Chai. I thought it was some exotic African drink. Later I found that the word means simply "tea." In other parts of the world, whole nations drink this creamy, sweet, spiced black tea, all the time.
But outside a Somali household, I had no idea where to find this liquor of the gods in 2005, so I forgot about it until I moved to Massachusetts, and my dear friend Annie re-introduced me to chai. It was the salvation of my sanity on many an early, icy morning before a classroom of students. A huge mug of Tazo chai with raw sugar and half-and-half. I must have drunk barrels of the stuff that winter.
Yes, I started with Tazo chai, and it's still my favorite:
I've also tried Stash chai:
Yesterday, I noticed that Celestial Seasonings is now also offering chai:
I've always been more of a Twinings girl, myself. I like a tea company that still sells metal tins of loose tea; they seem serious about their beverages. So I drifted down to the Twinings offerings, and low-and-behold, they now have chai also. Everybody is making chai!

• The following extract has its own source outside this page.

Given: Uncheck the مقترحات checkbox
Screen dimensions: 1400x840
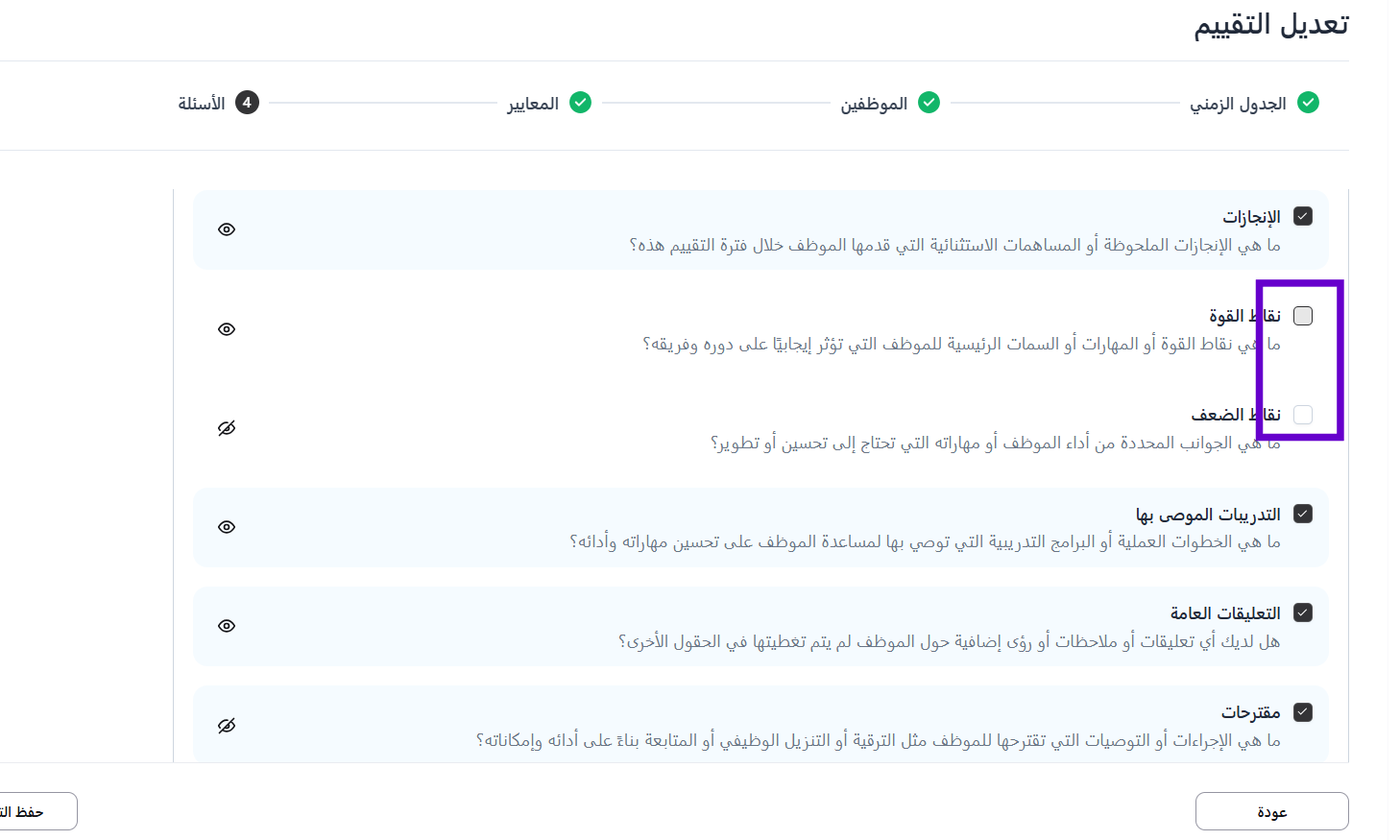Looking at the screenshot, I should [1303, 712].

I made a nice warm pot of chai last night, complete with raw sugar and cream. It was lovely. But ... it wasn't quite as good as Tazo, in my opinion. Perhaps it's just that Tazo was the the chai I "cut my teeth" on back in Massachusetts. I don't know, but nothing else tastes quite the same. This indicates that the making of chai is a tricky, complex process. I looked up chai recipes online, and found this website. Very nice website. And for goodness sake, look at this chai recipe:
Boil 5 minutes, then steep 10 minutes:
1 Tbsp fennel or anise seedAdd, bring to a boil, and simmer 5 minutes:
6 green cardamom pods
1 cinnamon stick
1/4" ginger root, sliced thin
1/4 tsp black pepper corns
2 bay leaves
7 Cups water
2 Tbsp Darjeeling tea
6 Tbsp honey or brown sugar
1 Cup milk
I would never make that recipe because I loathe the flavor of anise and fennel. But that's quite a "witch's brew," as they say. The front of the Twinings box says that they use cinnamon, cardamom, cloves, and ginger as their spices. Personally, I'd stick to those four.
And, of course, when I mentioned all this to Adam, his first comment was a confident, "Well, we can make that at home!" He would think that.